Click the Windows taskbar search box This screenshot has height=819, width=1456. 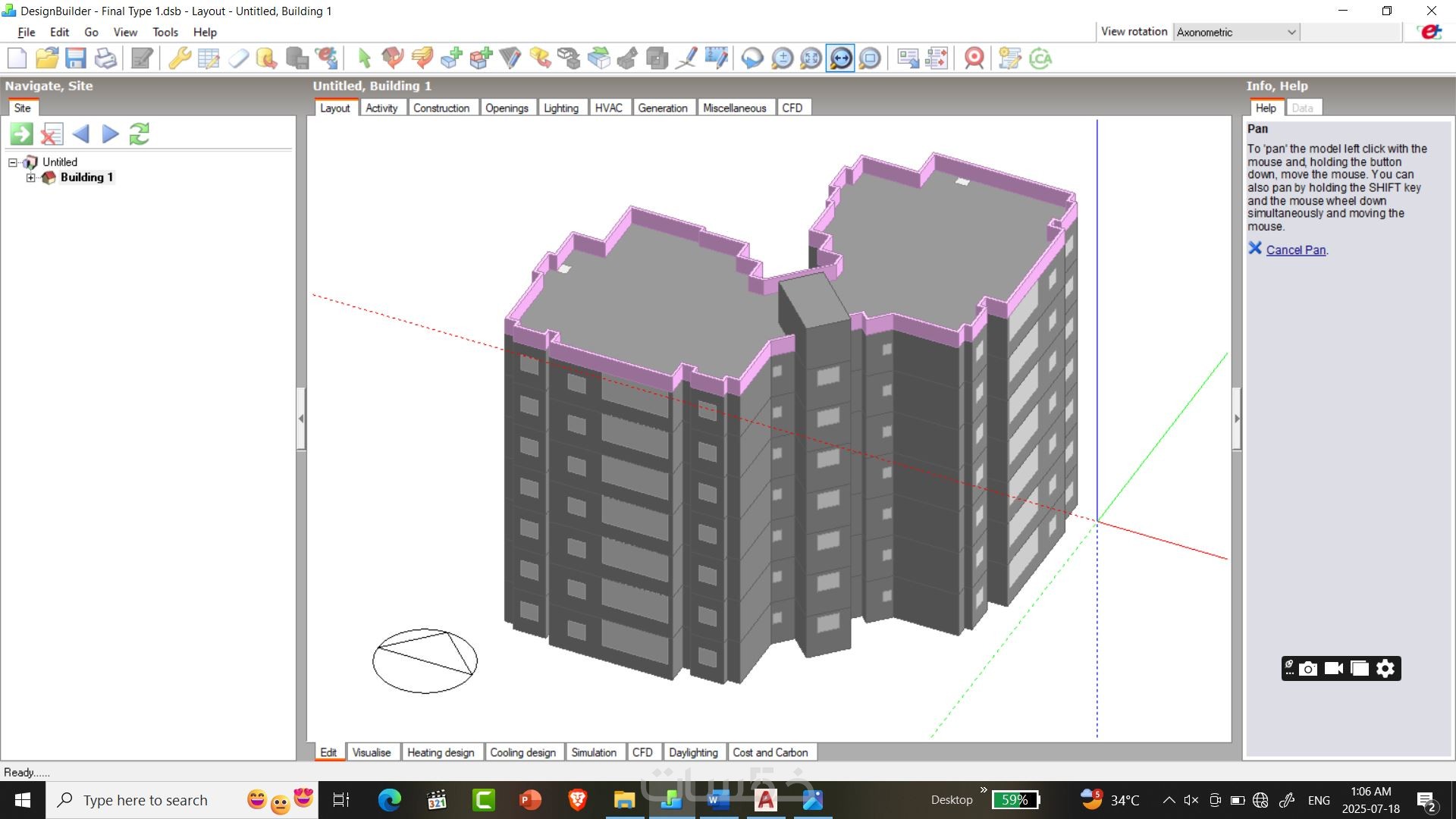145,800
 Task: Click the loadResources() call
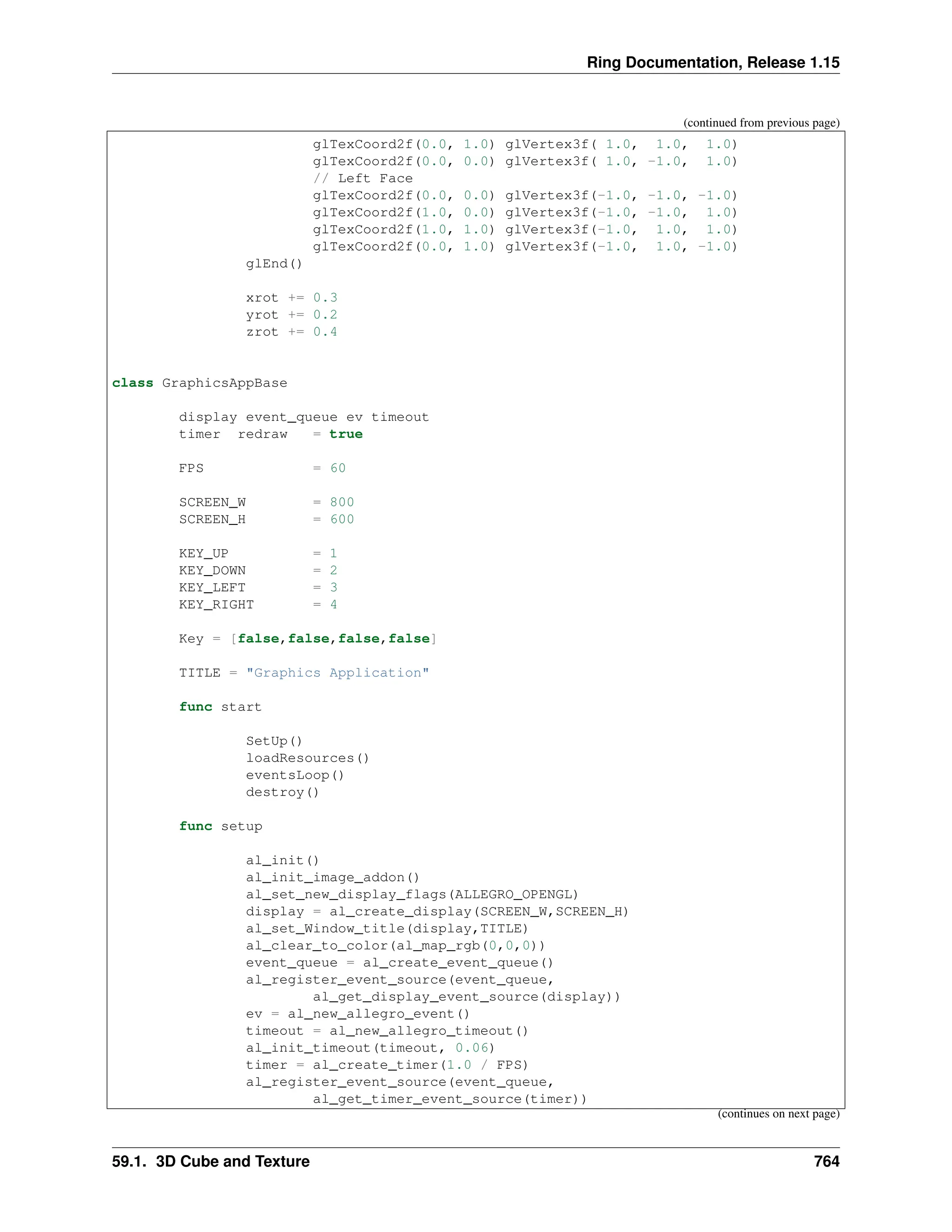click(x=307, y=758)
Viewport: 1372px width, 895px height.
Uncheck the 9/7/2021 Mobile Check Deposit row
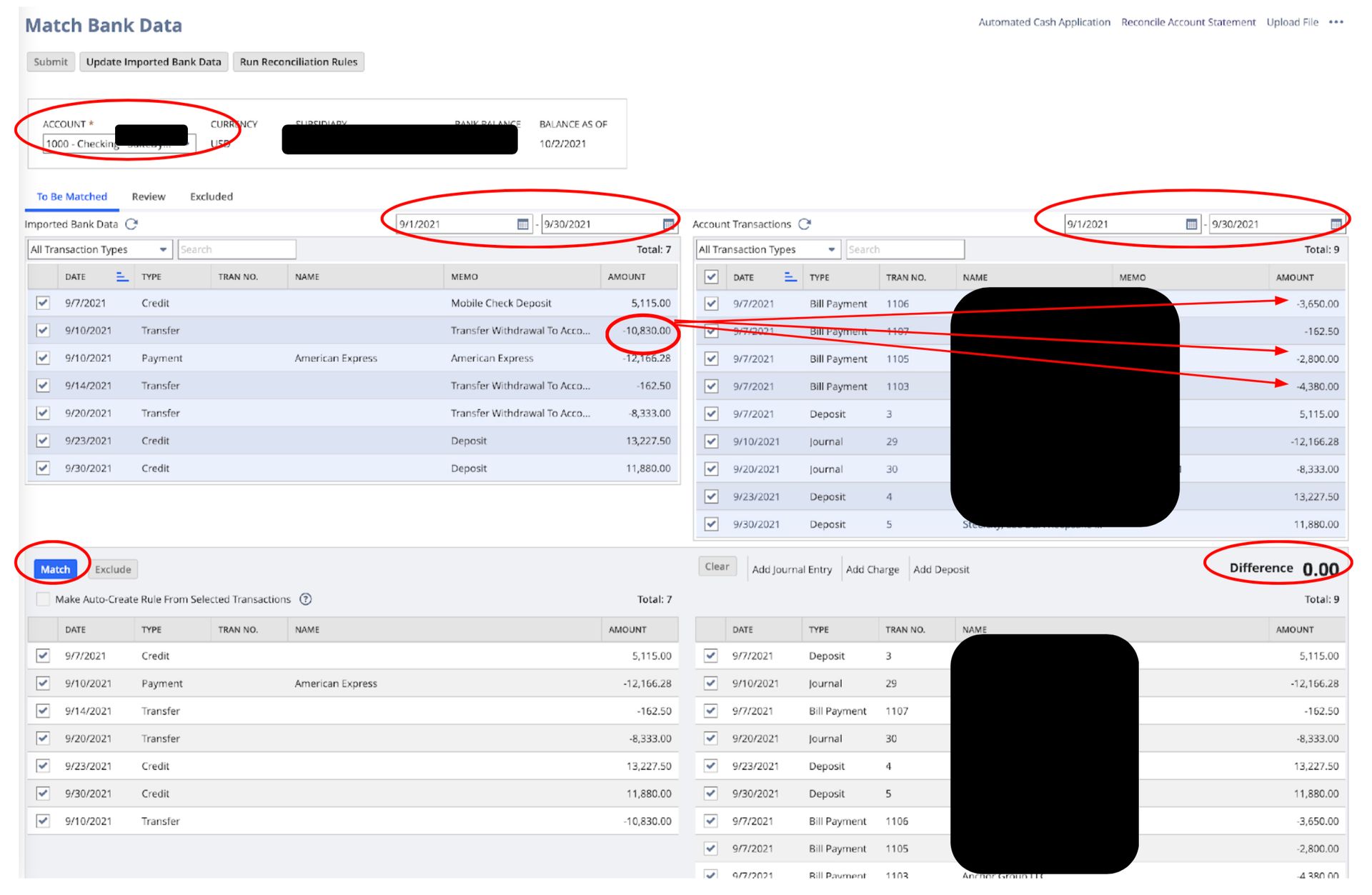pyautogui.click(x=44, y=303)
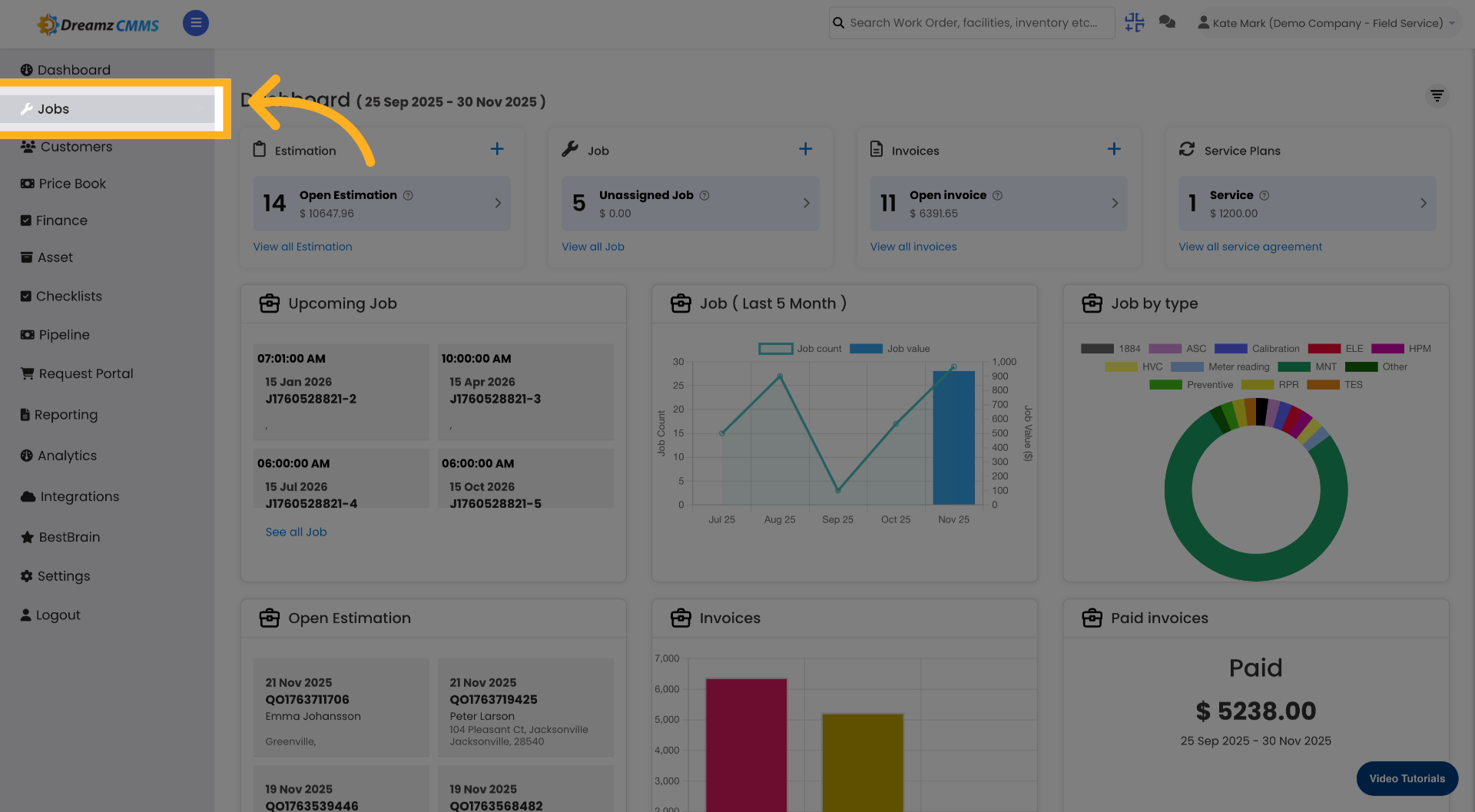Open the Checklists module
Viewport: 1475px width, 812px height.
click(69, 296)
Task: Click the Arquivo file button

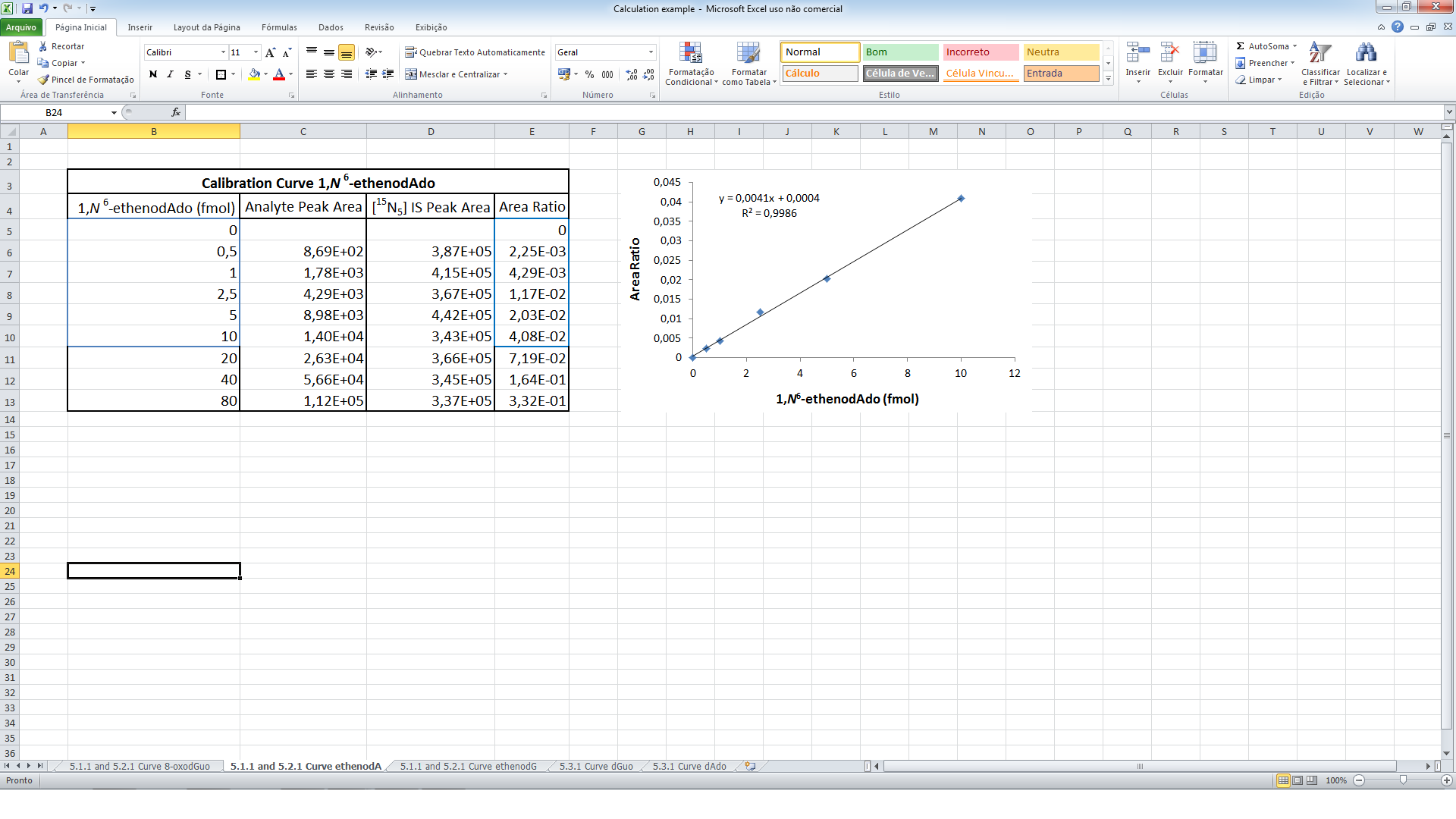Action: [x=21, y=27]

----

### [What is being asked]
Every line from the one holding "Viewport: 1372px width, 895px height." through the end of the records above must be reproduced verbatim, pictures excepted.

### [Solved problem]
Viewport: 1372px width, 895px height.
Uncheck the 9/7/2021 Mobile Check Deposit row
pyautogui.click(x=44, y=303)
Open the Checklists module
Viewport: 1475px width, 812px height.
click(69, 296)
Task: Click the Arquivo file button

Action: [x=21, y=27]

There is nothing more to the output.